*TASK INPUT:*
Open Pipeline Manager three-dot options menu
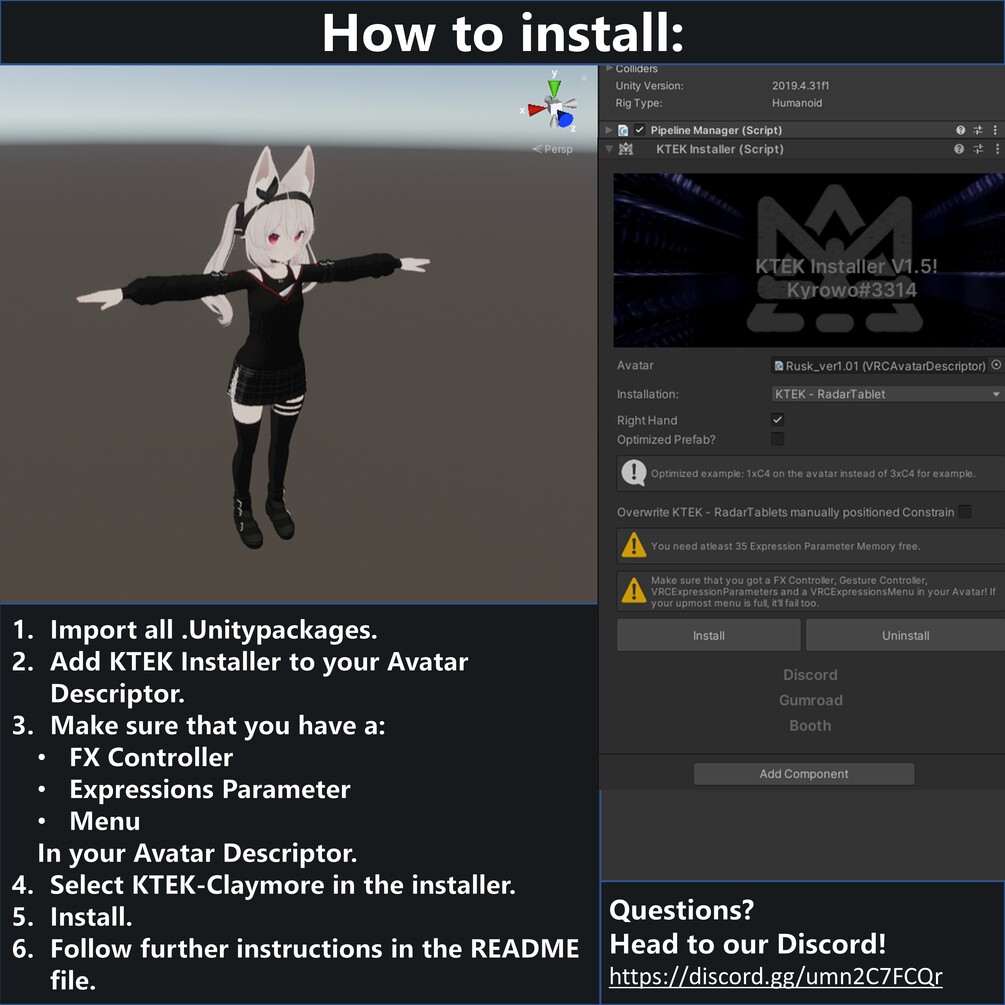 coord(995,130)
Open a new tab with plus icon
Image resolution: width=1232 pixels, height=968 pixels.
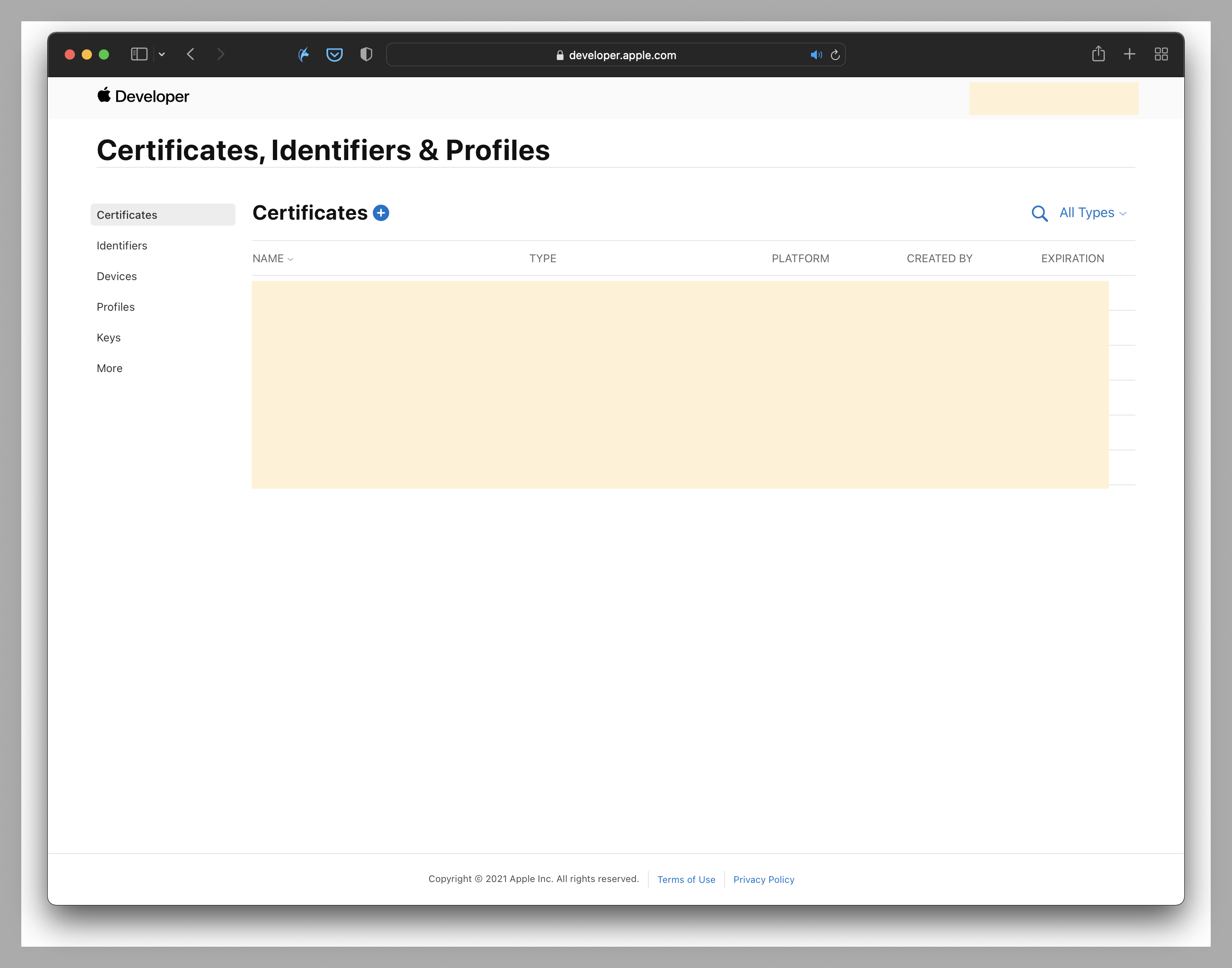pyautogui.click(x=1129, y=54)
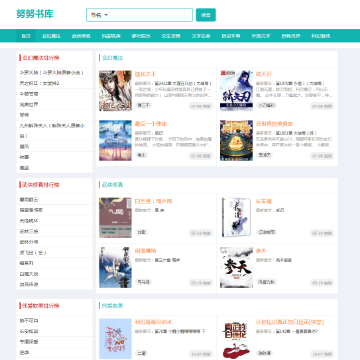The image size is (360, 360).
Task: Click the light blue cover under 纯爱耽美
Action: click(115, 339)
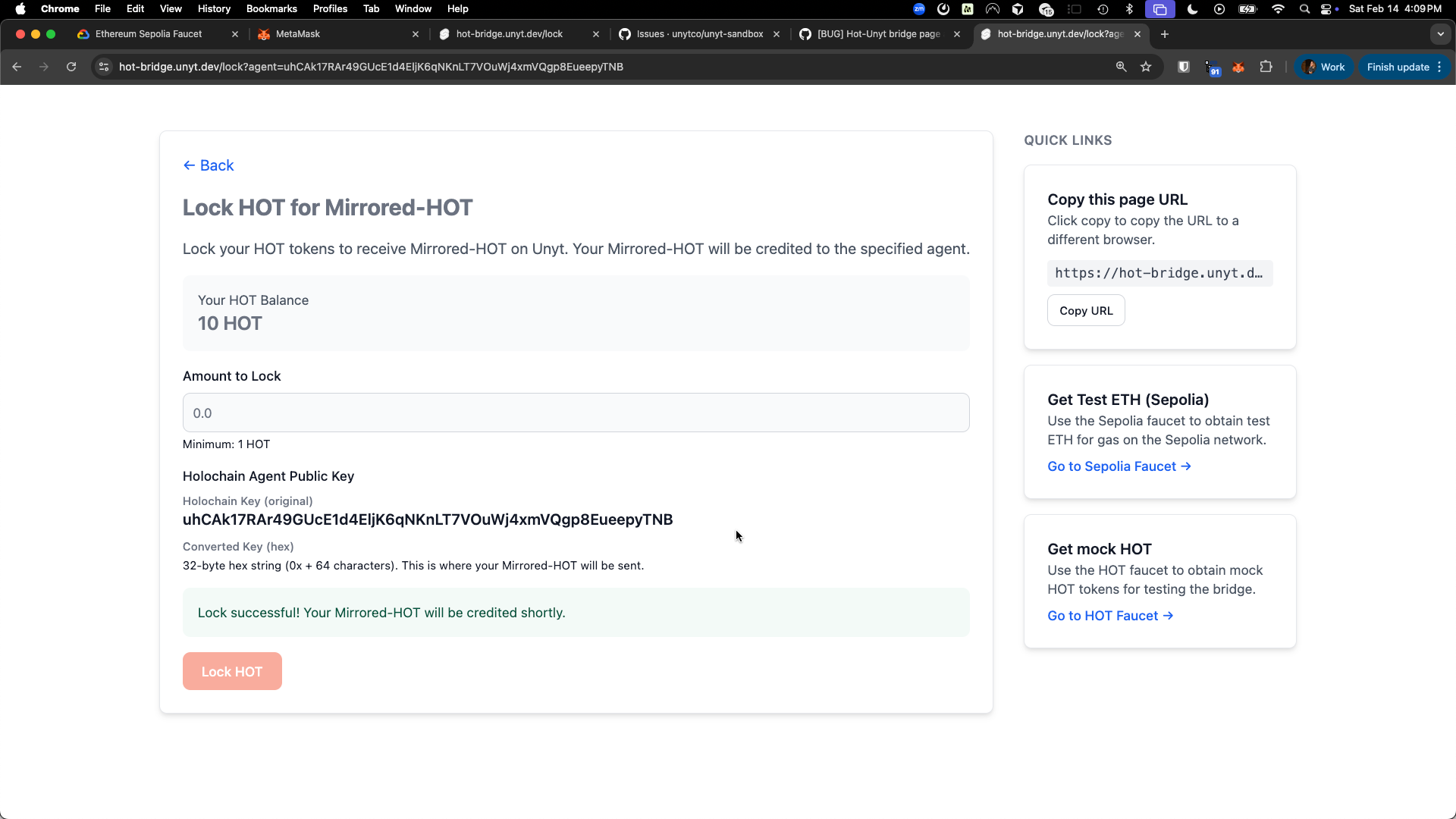Viewport: 1456px width, 819px height.
Task: Open the MetaMask fox extension icon
Action: [1238, 67]
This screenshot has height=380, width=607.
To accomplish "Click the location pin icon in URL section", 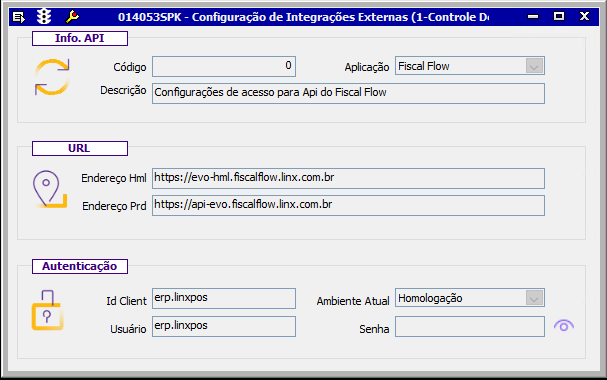I will click(x=50, y=189).
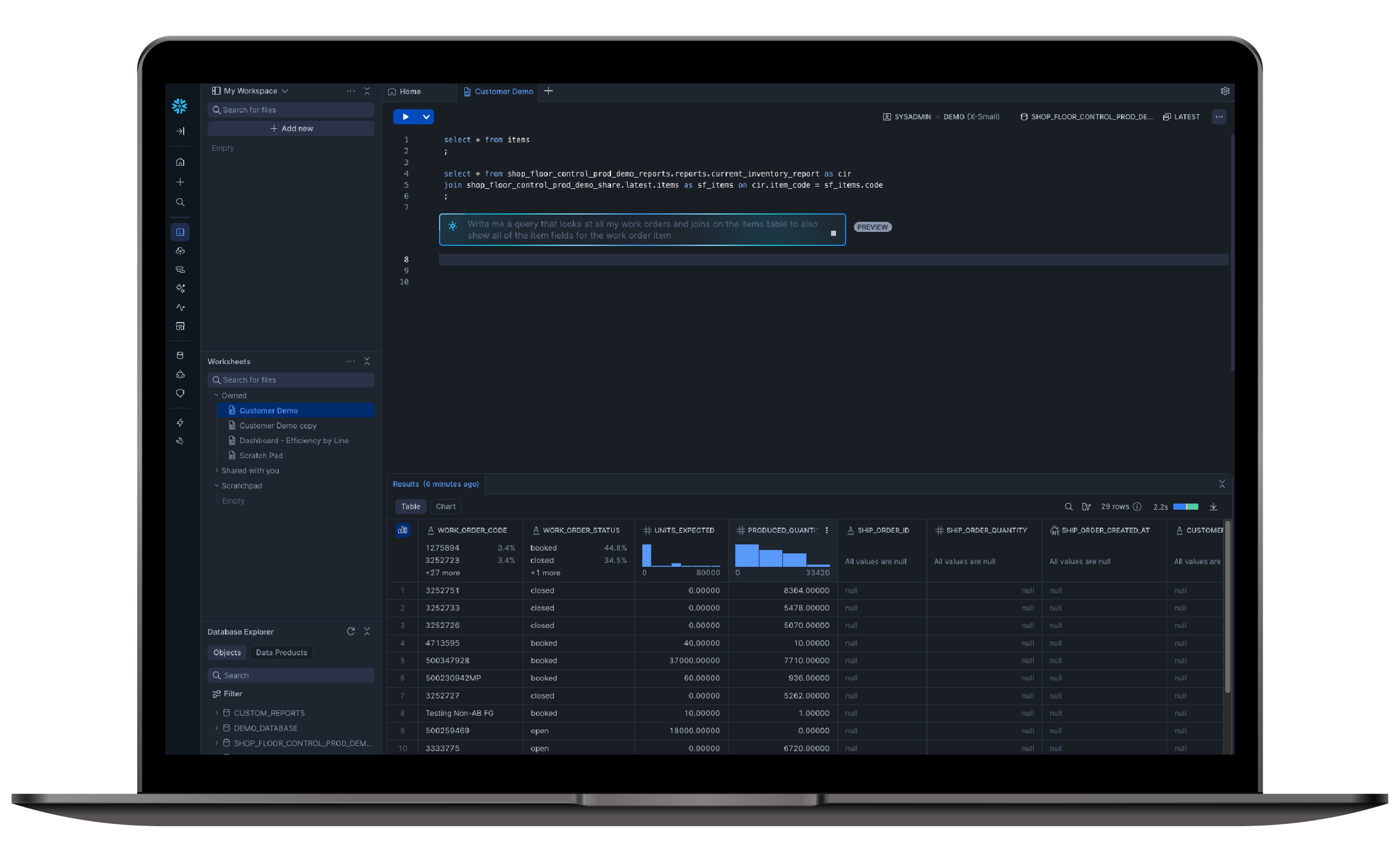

*SET EXERCISE:* Please count the lines in the rows above that contain the word "Open" and reply with the number alone.

*RESULT OF THIS EXERCISE:* 3